I find this graphic less compelling because there are no indications of the scale. Perhaps a person following politics religiously may understand but it is hard to determine what 50-60-70…100 mean. All I can determine from this graphic is that more conservative people objected to certifying the 2020 electoral college result because they are gathered towards the right part of the graphic. The legend is also unclear where the yellow cirle is clearly indicated but the UNRATED has several blank circles instead of just one to tell us what it means. Also, it is unclear what happens below 50 on the X-axis.

Question #4

Briefly (one paragraph) critique the designer’s choices. Would you have made different choices? Why or why not? Note: Link contains a collection of many data graphics, and I don’t expect (or want) you to write a full report on each individual graphic. But each collection shares some common stylistic elements. You should comment on a few things that you notice about the design of the collection.

What is a Data Scientist

Answer: The uniform color throughout the graphic is a nice binding factor that makes it feel a lot more cohesive, to indicate it is all one topic. However, it is very text heavy, so the visuals don’t necessarily guide the eyes to see what is the most important first. The reader needs to figure that out themselves. The gradient used for lowering % amounts as well as different sizes of circles is efficient, however, using different colors for numbers and % sign is cluttering. The text is also not uniform in terms of sentence case and all caps, the purpose of which seems unclear and just looks busy. In the last graphic, varying percentages are all indicated in the same sized boxes which is misleading to visually understand tge composition of the team. It is also not a sum of 100%, but more than that which is unclear as to why.

Question #5

Briefly (one paragraph) critique the designer’s choices. Would you have made different choices? Why or why not? Note: Link contains a collection of many data graphics, and I don’t expect (or want) you to write a full report on each individual graphic. But each collection shares some common stylistic elements. You should comment on a few things that you notice about the design of the collection.

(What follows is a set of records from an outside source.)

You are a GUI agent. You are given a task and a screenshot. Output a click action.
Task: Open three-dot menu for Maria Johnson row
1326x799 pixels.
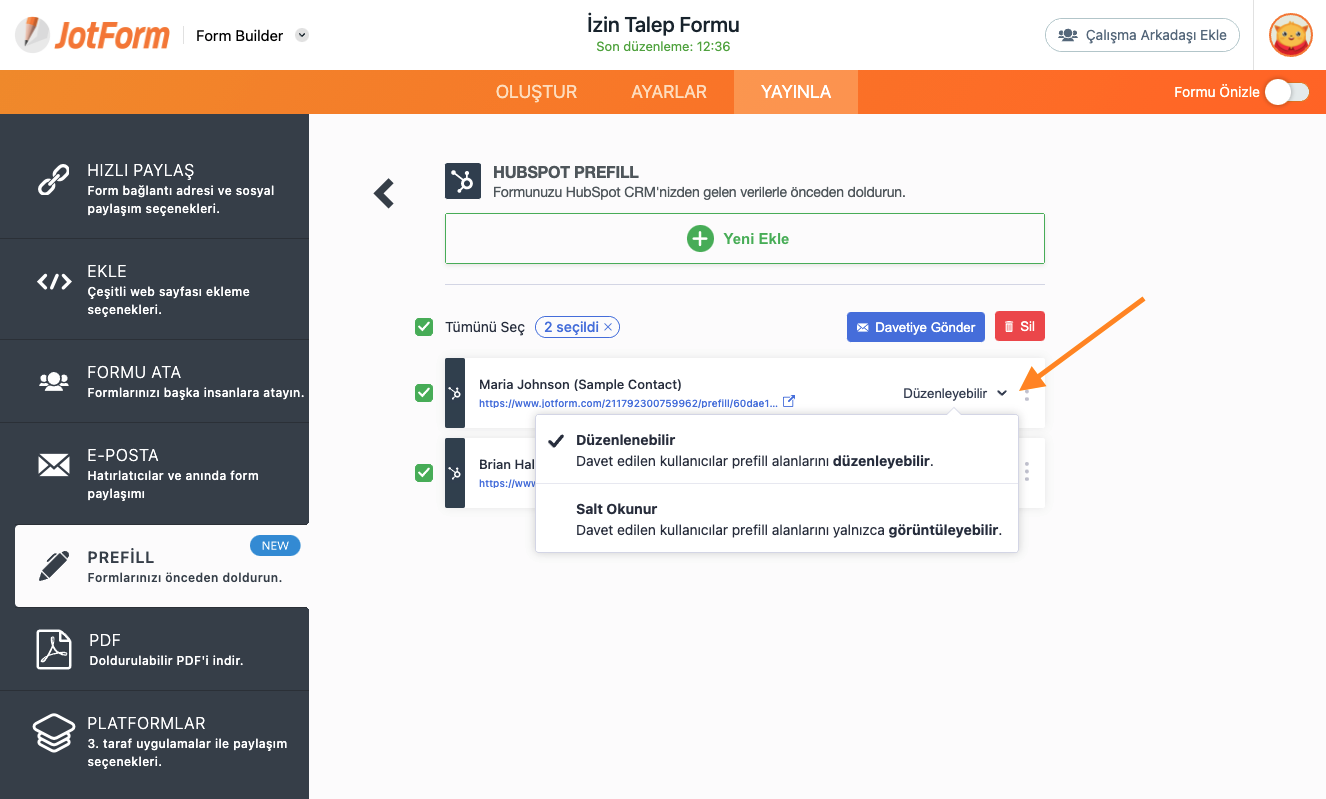[x=1026, y=393]
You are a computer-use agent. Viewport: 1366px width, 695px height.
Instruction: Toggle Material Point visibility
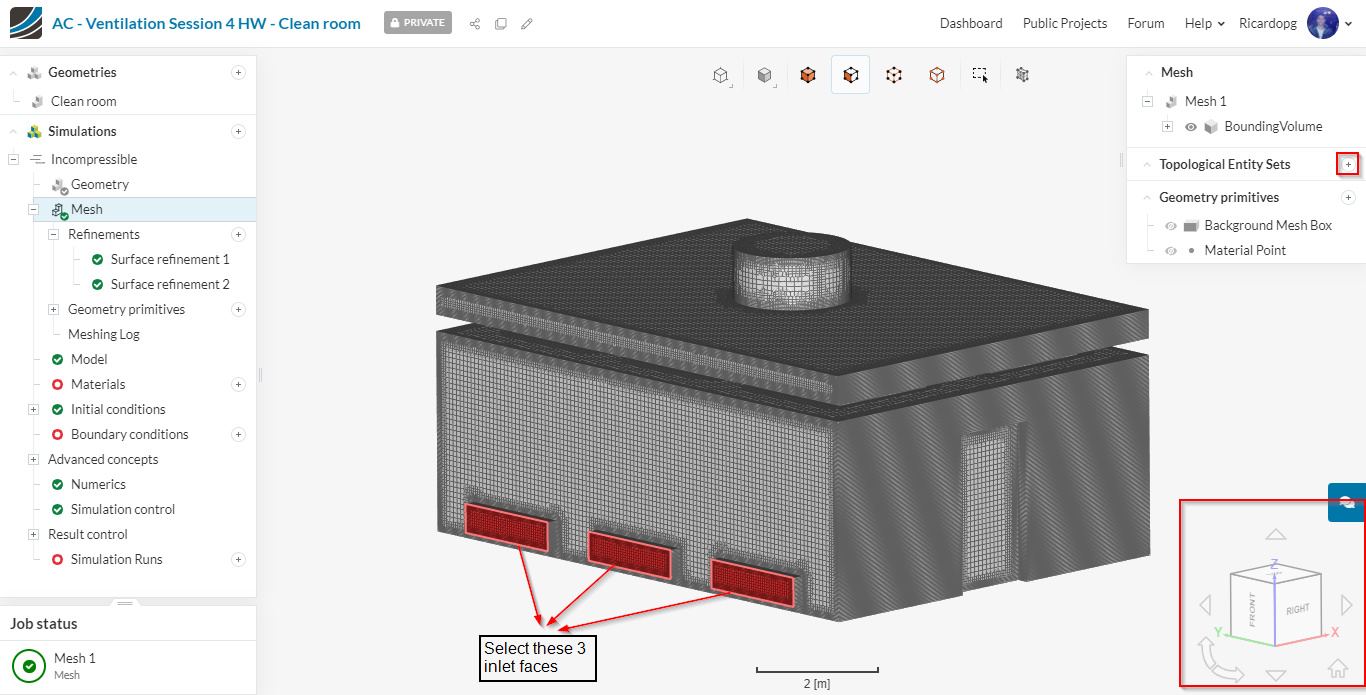1171,251
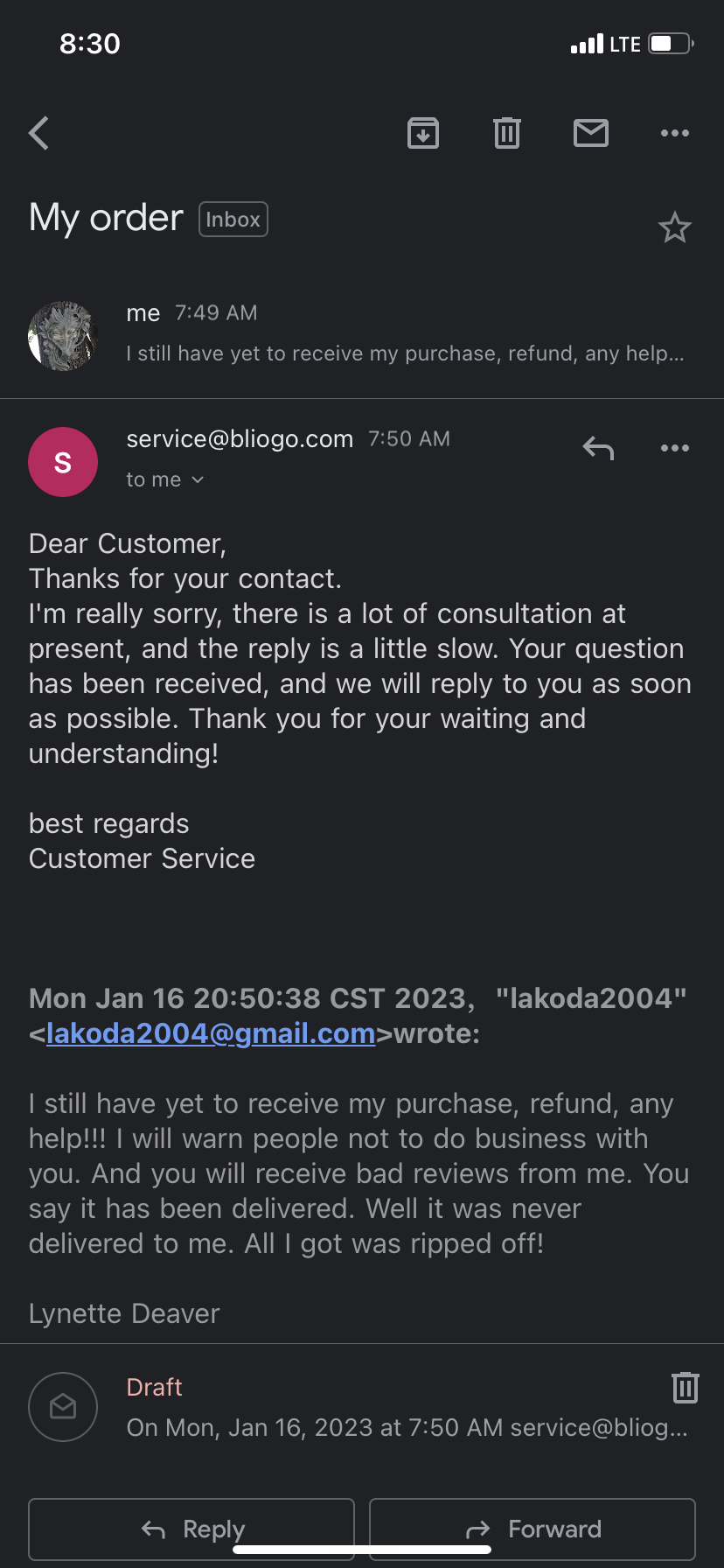Delete the conversation using top trash icon
Screen dimensions: 724x1568
pos(507,133)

Charts that explain food in America

Answer: Some dynamic visualizations in the collection are compelling and have made efficient use of the method to convey changing states. Several heat maps to indicate food production, economics, and policies, etc. in different categories. These are usually indicative of high level trends, but I would also include the ability to zoom into a particular region or turn off one or more variables to see the relationship between the ones that I want to understand better. The skew map for meat consumption again gives a very high level understanding of the data but it is very difficult to say anything specific based on that map because of the lack of any scales or dimensions. The descriptions for each graphic helps understand deeper context and aids in deciphering the graphic better. Overall, very engaging graphics.